The GCC requires a combined $131 billion worth of investment in electricity generation, transmission and distribution over the next five years, a new report has claimed.
A new report from Middle East Electricity (MEE) says that increasing demand from growing populations, expanding economies and climatic change will necessitate the investment.
The GCC Power Market report reveals that despite the GCC’s current power-generating capacity of 157 Gigawatts (GW) – which equates to 43 percent of all Middle East and North Africa capacity – its six states will still require $81 billion of investment for another 62 GW of increased capacity and $50 billion for additional transmission and distribution.
Saudi Arabia accounts for the largest spend needs with $36 billion required for generation and $23 billion for transmission and distribution, followed by the UAE at $22 billion investment needed for generation and $13 billion for transmission and distribution.

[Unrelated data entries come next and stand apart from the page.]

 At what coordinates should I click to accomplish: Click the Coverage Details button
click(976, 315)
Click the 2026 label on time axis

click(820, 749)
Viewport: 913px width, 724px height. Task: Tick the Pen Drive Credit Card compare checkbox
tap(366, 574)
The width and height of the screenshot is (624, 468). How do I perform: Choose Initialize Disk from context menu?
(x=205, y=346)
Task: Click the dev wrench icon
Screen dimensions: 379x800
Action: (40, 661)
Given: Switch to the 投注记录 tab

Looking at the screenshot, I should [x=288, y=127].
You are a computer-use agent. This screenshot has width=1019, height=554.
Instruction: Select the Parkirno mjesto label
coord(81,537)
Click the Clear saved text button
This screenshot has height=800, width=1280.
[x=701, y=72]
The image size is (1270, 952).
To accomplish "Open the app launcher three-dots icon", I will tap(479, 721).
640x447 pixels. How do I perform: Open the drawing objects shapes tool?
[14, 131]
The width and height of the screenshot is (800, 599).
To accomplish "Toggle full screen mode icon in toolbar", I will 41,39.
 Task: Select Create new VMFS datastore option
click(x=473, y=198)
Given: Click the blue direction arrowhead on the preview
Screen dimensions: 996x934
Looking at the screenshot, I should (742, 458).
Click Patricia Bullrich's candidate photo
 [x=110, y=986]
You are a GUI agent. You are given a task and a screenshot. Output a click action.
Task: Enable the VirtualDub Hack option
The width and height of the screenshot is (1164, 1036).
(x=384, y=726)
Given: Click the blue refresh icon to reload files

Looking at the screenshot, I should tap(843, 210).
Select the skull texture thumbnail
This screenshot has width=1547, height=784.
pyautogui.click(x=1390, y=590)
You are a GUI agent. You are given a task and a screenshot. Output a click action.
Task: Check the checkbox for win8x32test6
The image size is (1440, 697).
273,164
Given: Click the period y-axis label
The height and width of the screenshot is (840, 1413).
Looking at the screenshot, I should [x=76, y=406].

Kuwait requires the third largest investment with $8.4 billion needed for generation and $5.2 billion for transmission and distribution, followed by Oman at $6.8 billion and $4.2 billion respectively, with Bahrain needing the least investment, with $1.9 billion and $1.1 billion across the two areas.
The report, produced for the Middle East Electricity exhibition by Ventures Onsite, says much of the investment is likely to come from public-private partnerships (PPP) if a regulatory framework is introduced to incentivise independent power producers (IPP).
Over the last two decades, the PPP model has become the most attractive financing mechanism for the GCC power market, with the model helping to ease the strain on government finances in delivering complex engineering solutions and delivering advanced technology solutions.
The report outlines reliance on IPPs will grow but warns, “According to industry experts, there also arises the need for the power sector to establish a regulatory framework to push for the private sector’s participation.”
It adds, “GCC governments need to ensure that IPPs play a larger role in power generation and not be looked upon as a short-term fix to increasing demand.”
Such is the demand for change, that the Global Smart Energy Summit (GSES) – which will debut alongside MEE 2018 – has a track dedicated to reforms, policy and incentives where regional and international industry leaders will look for tomorrow’s financing and partnership solutions.
“There will be keen debate on energy models needed to fuel economic growth, including policy reform needed to accelerate the global transition to smart energy,” said Ryan O’Donnell, programme director for GSES. “This includes a review of successful policy rethinks from around the world. It will be a track that could well set a course for the region’s power industry future.”
The UAE has made headlines recently for its efforts and investment in renewable energy sources, including the Mohammed bin Rashid Solar Park, which is being developed by Dubai Electricity and Water Authority.